Abstract, Inter-Asia Popular Music Studies Conference, Taipei, July 13-15, 2012 (submitted January 31, 2012)
Prior version, Experience Music Project Conference, New York, March 25, 2012
Noriko Manabe, Princeton University
Despite Hiroshima and Nagasaki, Japan has pursued a program of expanding nuclear power, enabled by close relationships between electric power companies, central and local governments, and the media that go back to 1954. Generous grants have kept rural villages willing to host nuclear power plants, while heavy advertising spending by electric power and affiliated companies—about four times Toyota's—may have left mainstream media reluctant to carry non-official information on the Fukushima plant; they have largely ignored antinuclear demonstrations of 60,000 participants. Entertainers who are explicitly antinuclear have been commercially castigated. Hence, antinuclear music is left largely to artists working outside of major record labels.

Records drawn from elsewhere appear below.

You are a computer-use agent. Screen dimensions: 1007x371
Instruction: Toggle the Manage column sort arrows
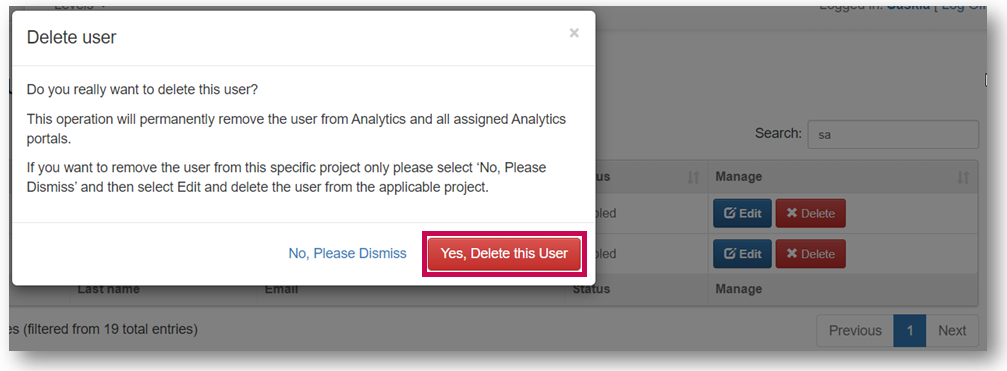(963, 177)
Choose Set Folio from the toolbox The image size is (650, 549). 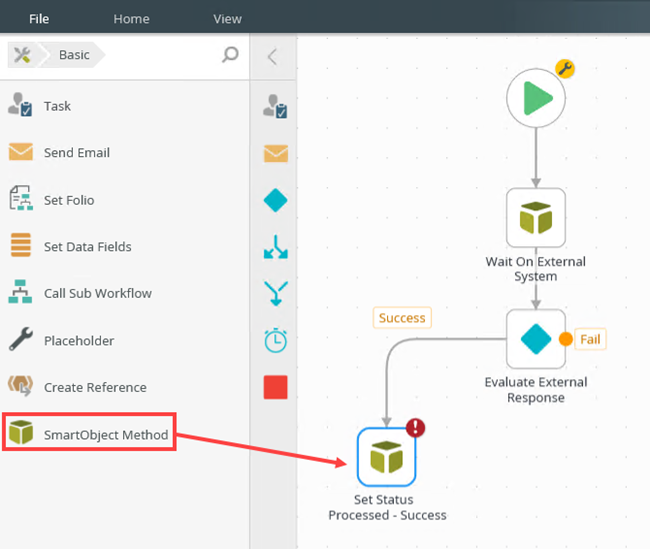(68, 200)
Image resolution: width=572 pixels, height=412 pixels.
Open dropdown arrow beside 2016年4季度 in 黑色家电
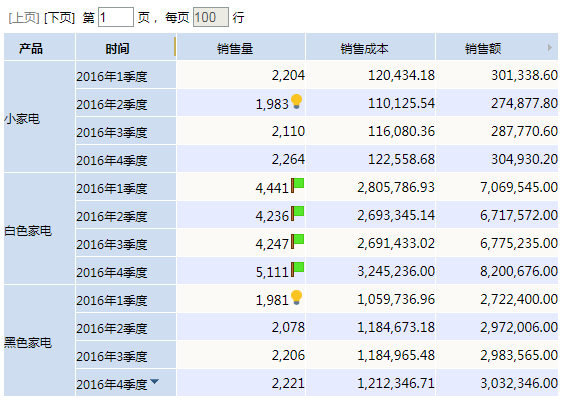[154, 381]
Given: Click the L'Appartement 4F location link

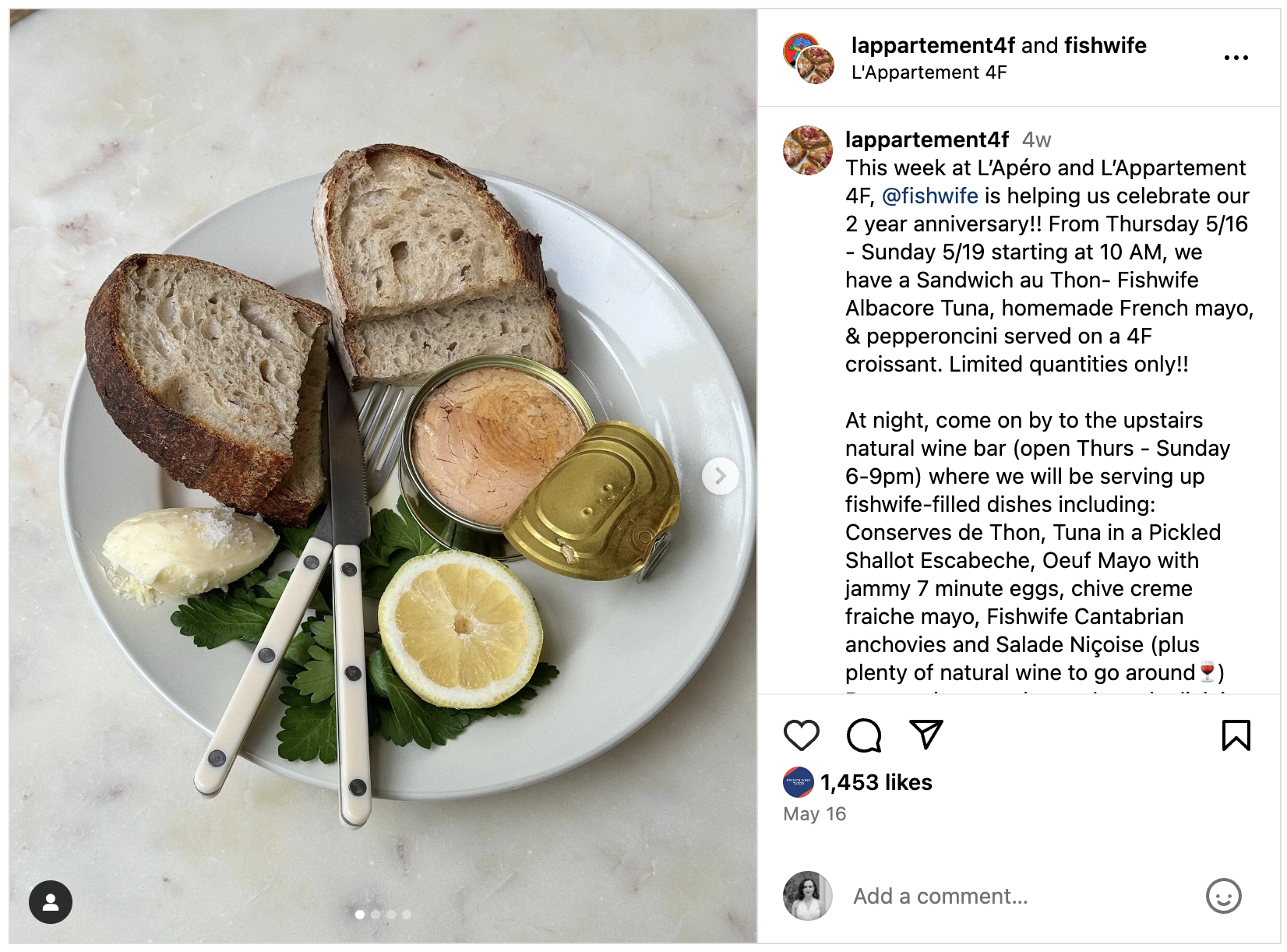Looking at the screenshot, I should pos(929,72).
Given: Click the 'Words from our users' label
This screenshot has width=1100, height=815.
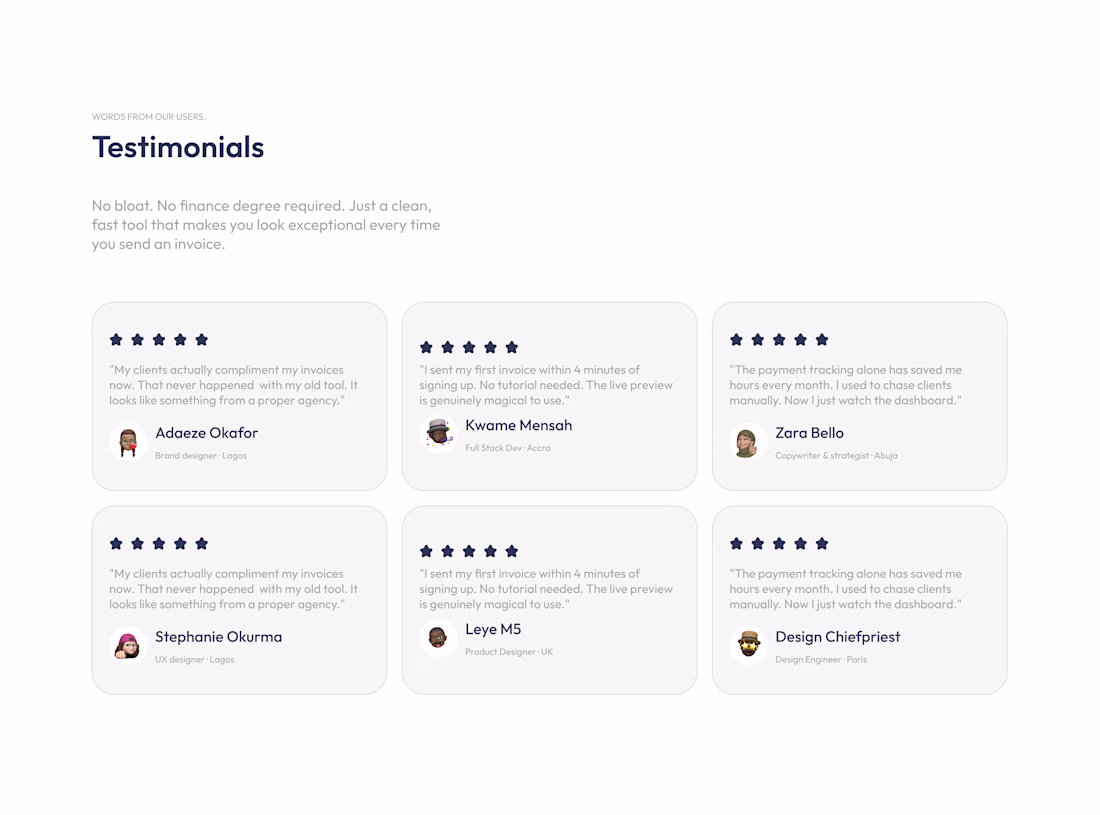Looking at the screenshot, I should pos(148,117).
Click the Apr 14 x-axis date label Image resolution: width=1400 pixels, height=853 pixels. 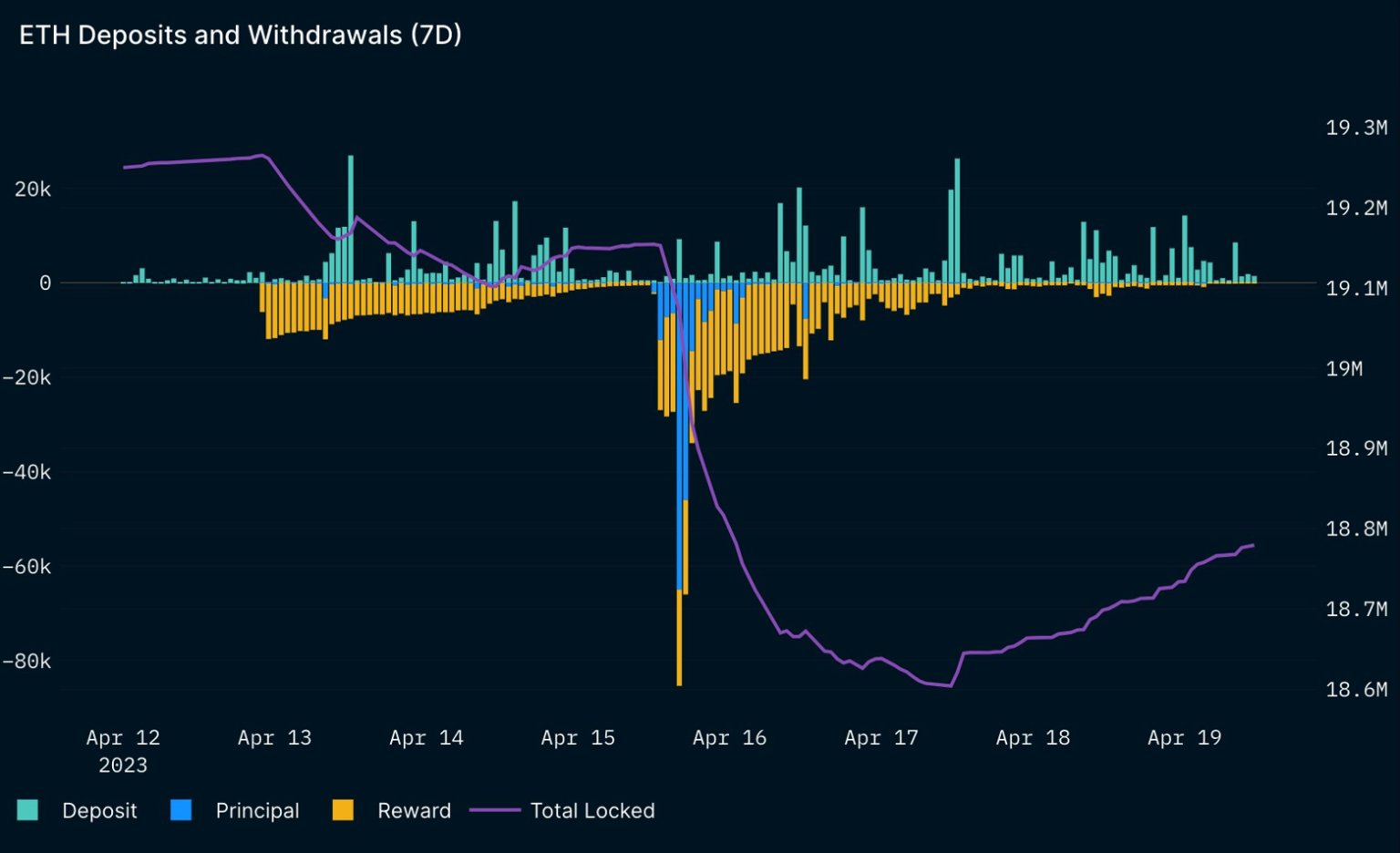(426, 737)
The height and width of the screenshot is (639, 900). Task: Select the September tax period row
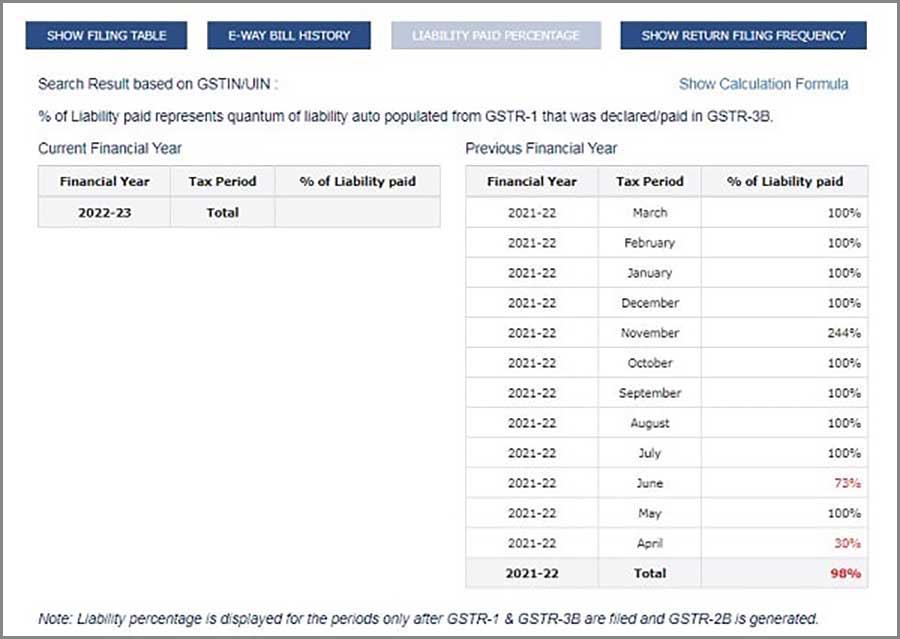point(649,393)
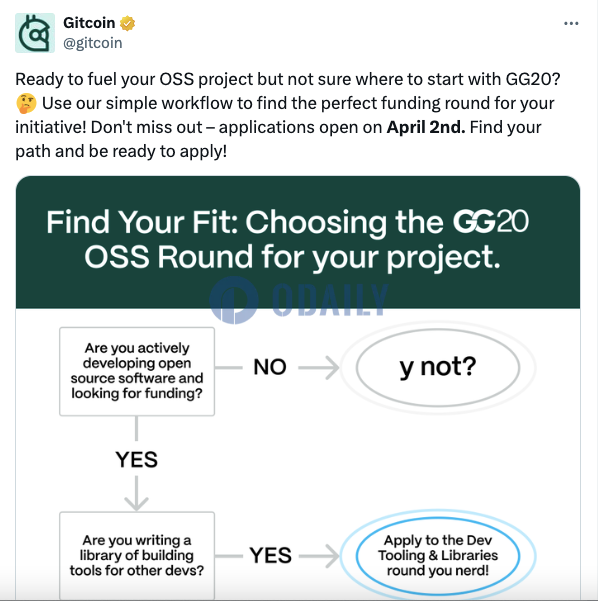Screen dimensions: 598x601
Task: Click the arrow pointing to 'y not?'
Action: coord(319,368)

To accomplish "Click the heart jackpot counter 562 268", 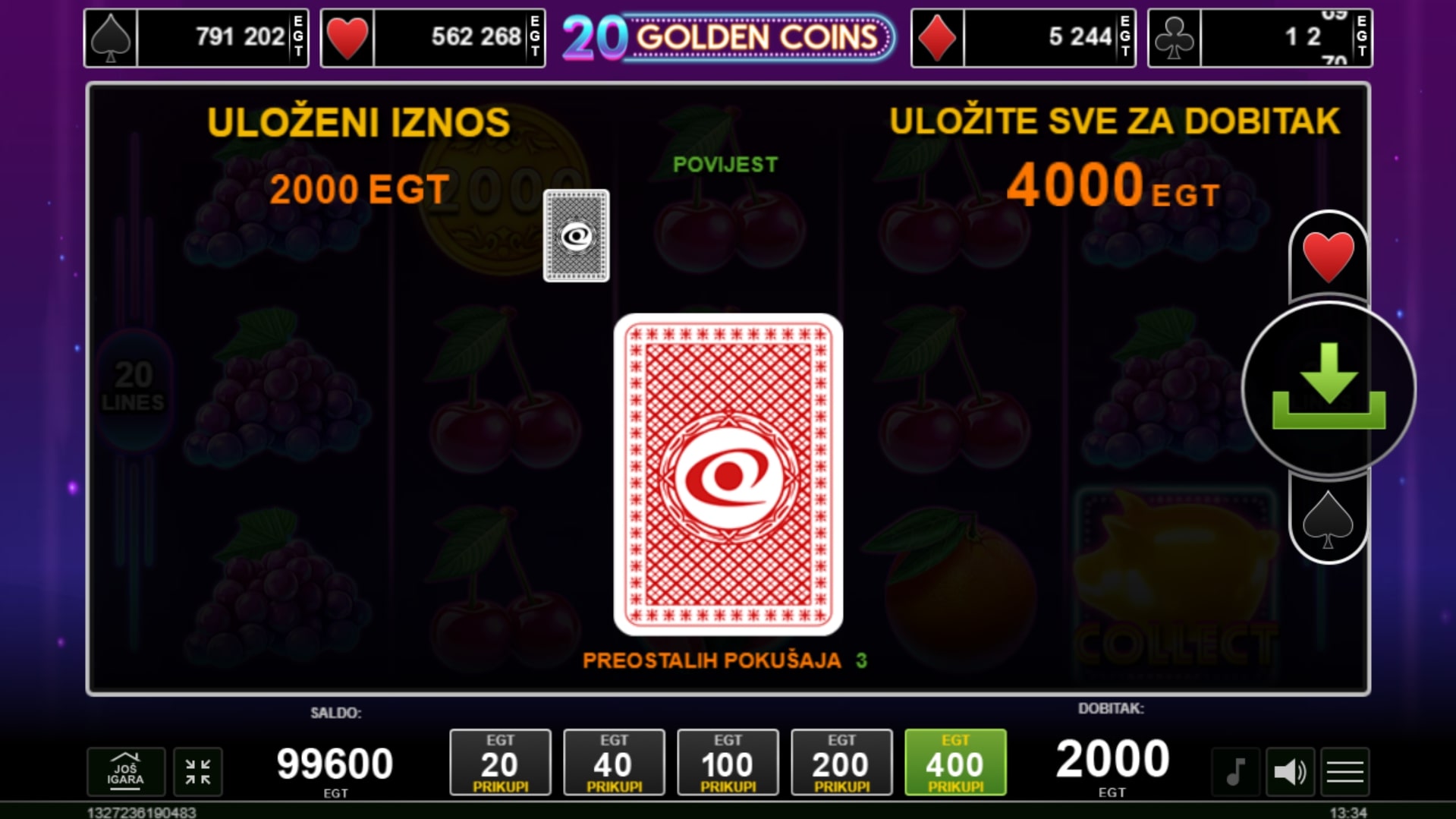I will pos(432,37).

Based on interviews with artists and analysis, this paper examines the role of music in the Japanese antinuclear movement post-Fukushima. After explaining the politico-industrial- media structures that have sustained nuclear power, I describe the frames (cf. Entman, Gamson, Hall) employed by pro-nuclear factions and their reframing by rappers, dancehall DJs, indie rockers, and J-Pop singers, to vent frustrations, raise awareness, and critique the perpetrators and the society. Using clever wordplay and musico-cultural references ranging from Godzilla and Kanegon, hip-hop classics by Gil Scott-Heron and Public Enemy, Okinawan songs, and World War II imagery, they employ irony and humor, homage, and critiques of the Japanese past in "sound demonstrations" (protest parade with sound trucks), festivals and performances, street protests, and anonymous uploads, giving raucous, sarcastic, humorous, or inappropriately sweet voice to under-recognized points of view.